** Opening Text for analysis block **

Little eh? I've done R&D, scale up, permitting, full construction project management, and manufacturing engineering in both military and medical markets. In the former, I've made control electronics for both radar systems and power systems for missile actuators (HARM, AMRAAM, and others). I've done both high-end customs and mass production. Simply because I think that the Iron Dome is unsustainable, you go berserk:
Israel will have NO PROBLEM shooting down as many as needed.
This is already shown to be false. The Palis have figured out that if they fire their missiles in salvos the Iron Dome cannot target them all simultaneously.
I don't claim to be an expert. I do know that these Iron Dome missiles are expensive. RAFAEL Advanced defense Systems, producer of the Tamir rocket used in the system estimates their current cost at $50,000 per unit and their steady state cost at $25,000 per unit. Nor is that the total cost of a deployed unit, for which one must add the radar systems, software people, the entire logistical support chain, transportation, and crew maintenance. When you're fighting rockets that cost $1,000 a copy to produce (with additional costs to deploy), and an "army" of thugs amid stratospheric unemployment, it looks like an expensive means of defense.

** Closing Text for analysis block **

* _Brief A_: Pull from the Iron Dome comment the passage that opens with the words containing "This is already" and closes with "means of defense.", copying it word for word.
* _Brief B_: In the Iron Dome comment, what steady state cost per unit does RAFAEL estimate for the Tamir rocket?

** Opening Available data block **

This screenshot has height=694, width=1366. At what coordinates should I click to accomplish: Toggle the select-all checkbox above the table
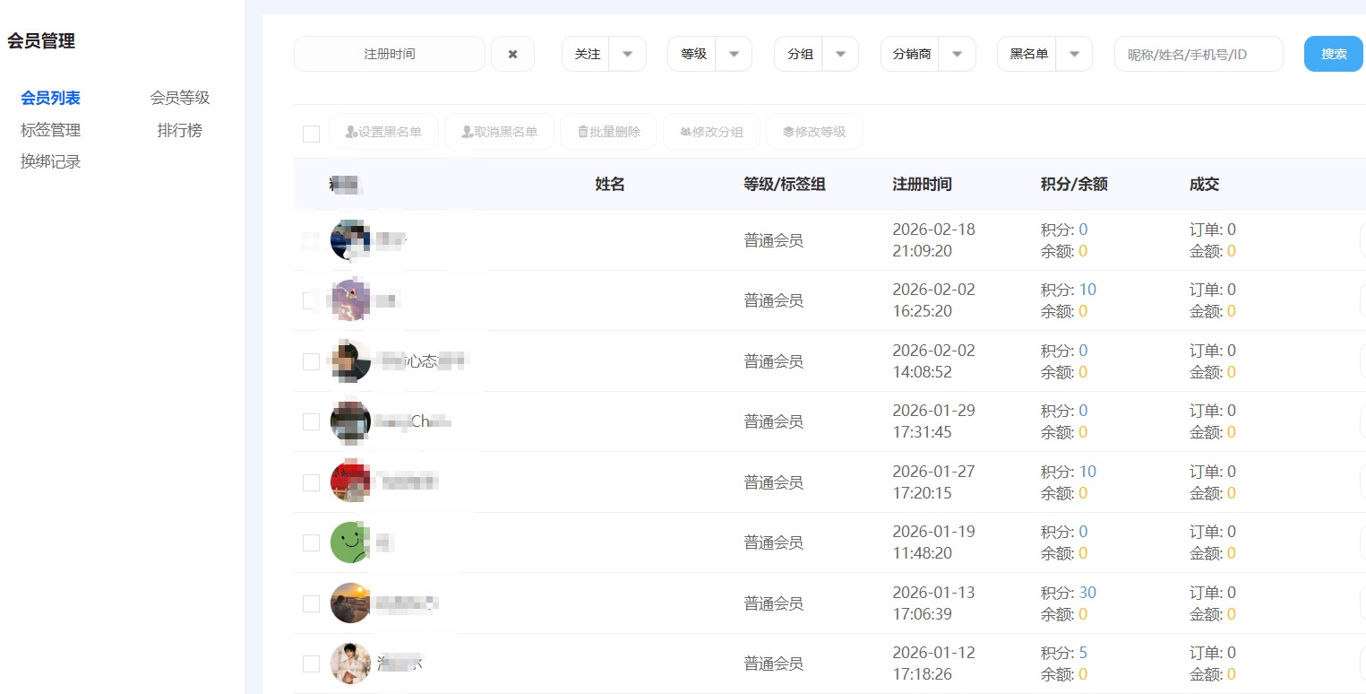(311, 134)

** Closing Available data block **

* _Final answer A_:
This is already shown to be false. The Palis have figured out that if they fire their missiles in salvos the Iron Dome cannot target them all simultaneously.
I don't claim to be an expert. I do know that these Iron Dome missiles are expensive. RAFAEL Advanced defense Systems, producer of the Tamir rocket used in the system estimates their current cost at $50,000 per unit and their steady state cost at $25,000 per unit. Nor is that the total cost of a deployed unit, for which one must add the radar systems, software people, the entire logistical support chain, transportation, and crew maintenance. When you're fighting rockets that cost $1,000 a copy to produce (with additional costs to deploy), and an "army" of thugs amid stratospheric unemployment, it looks like an expensive means of defense.

* _Final answer B_: $25,000 per unit.